Who we are


The concept of University policing is relatively new in the history of policing overall. Most university police departments were established in the 1960s and 1970s when student unrest caused university administrators and state legislators to realize that the need for better safety on campus called for a move away from campus security guards to armed police officers. University police departments by definition face unique challenges because their officers must balance the need to ensure the safety of those on campus, while not infringing on the educational mission of the university.(1)
 


Unlike comparable sized municipal police agencies which tend to be reactive, University officers are proactive and masters of Community Oriented Policing. They apply the Community Oriented Policing philosophy and believe that proactively creating partnerships with the campus community is the best way to resolve existing or developing public safety issues such as crime, the fear of crime, and social disorder. University of Wisconsin-Green Bay Police Officers interact with students, faculty, and staff throughout the University on a daily basis and by doing so have broken the down stigma that police are only present when a crime has occurred.

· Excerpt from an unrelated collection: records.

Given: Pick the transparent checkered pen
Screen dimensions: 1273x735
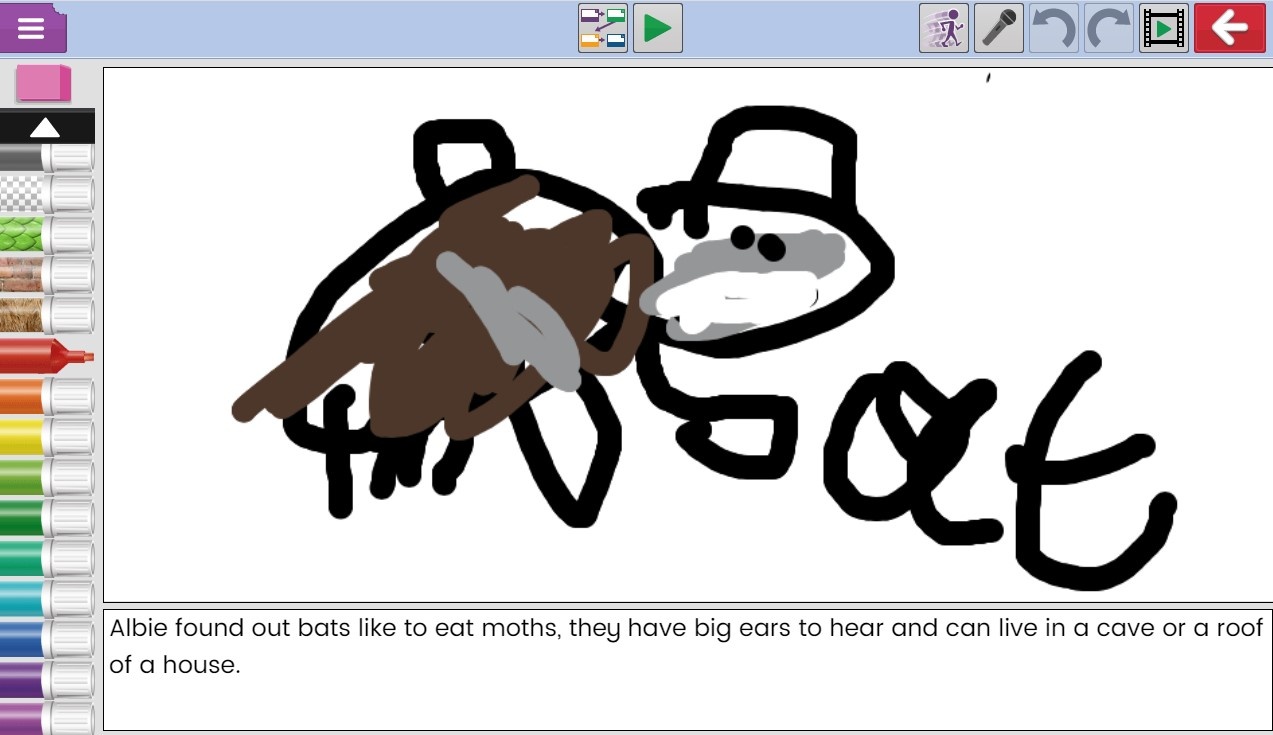Looking at the screenshot, I should click(46, 195).
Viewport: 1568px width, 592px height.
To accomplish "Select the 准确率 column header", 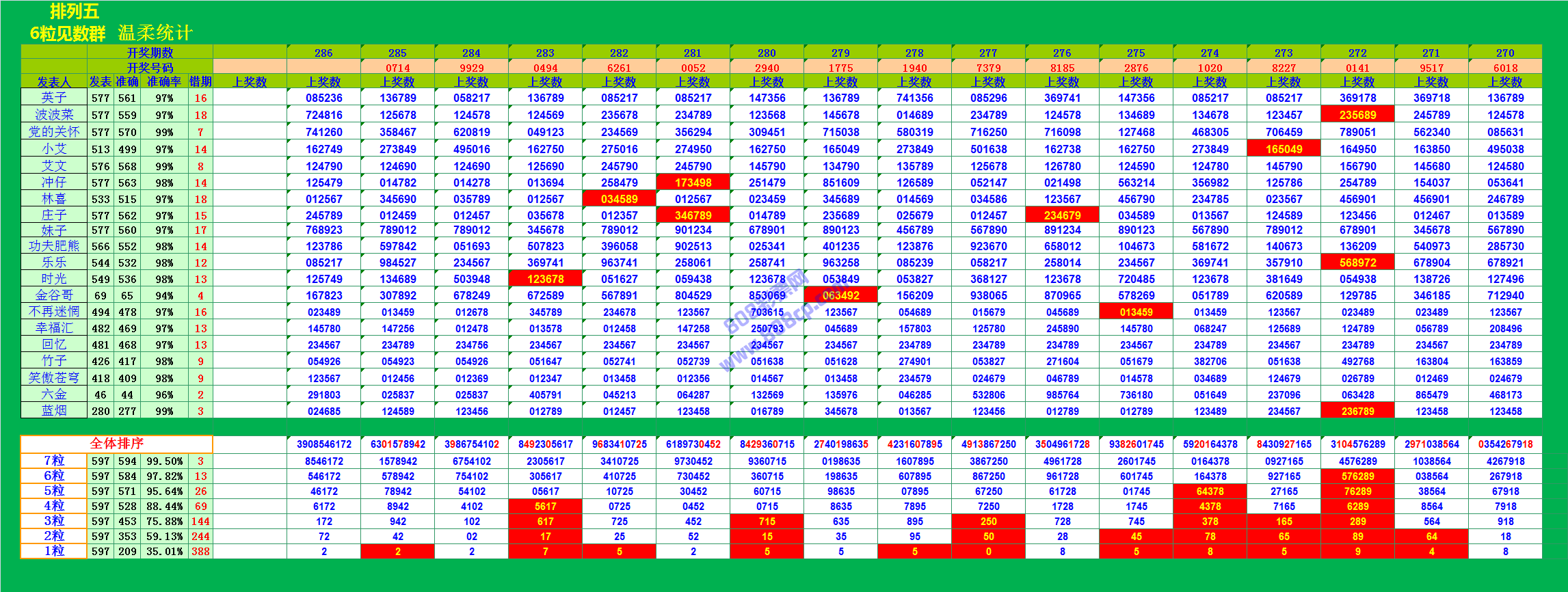I will [164, 82].
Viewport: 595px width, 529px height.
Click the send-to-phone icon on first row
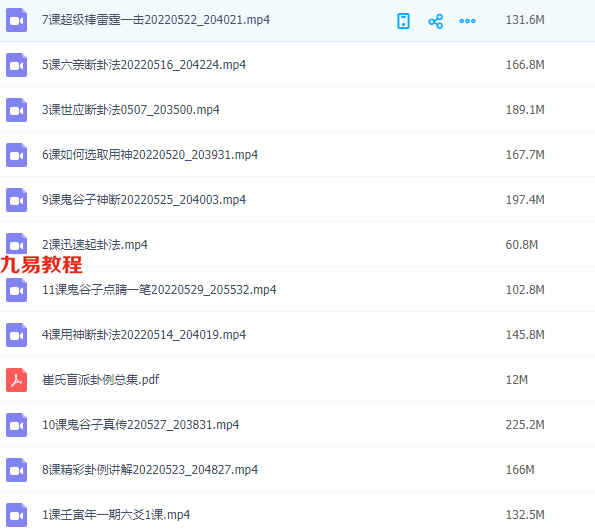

University Police officers must also be reactive as well, responding to various calls for service which are both typical of modern police work as well as those unique to a University setting. Just like their law enforcement peers, all University of Wisconsin police officers are subject to the Wisconsin Department of Justice training and standards requirements. This means every officer that works as a University Police Officer has met all the required qualifications and is trained to the same high standard as a municipal police officer or county deputy. Officers with The University of Wisconsin-Green Bay routinely surpass both the yearly training and educational requirements set forth by the State with the majority of our officers having a Bachelors Degree or higher.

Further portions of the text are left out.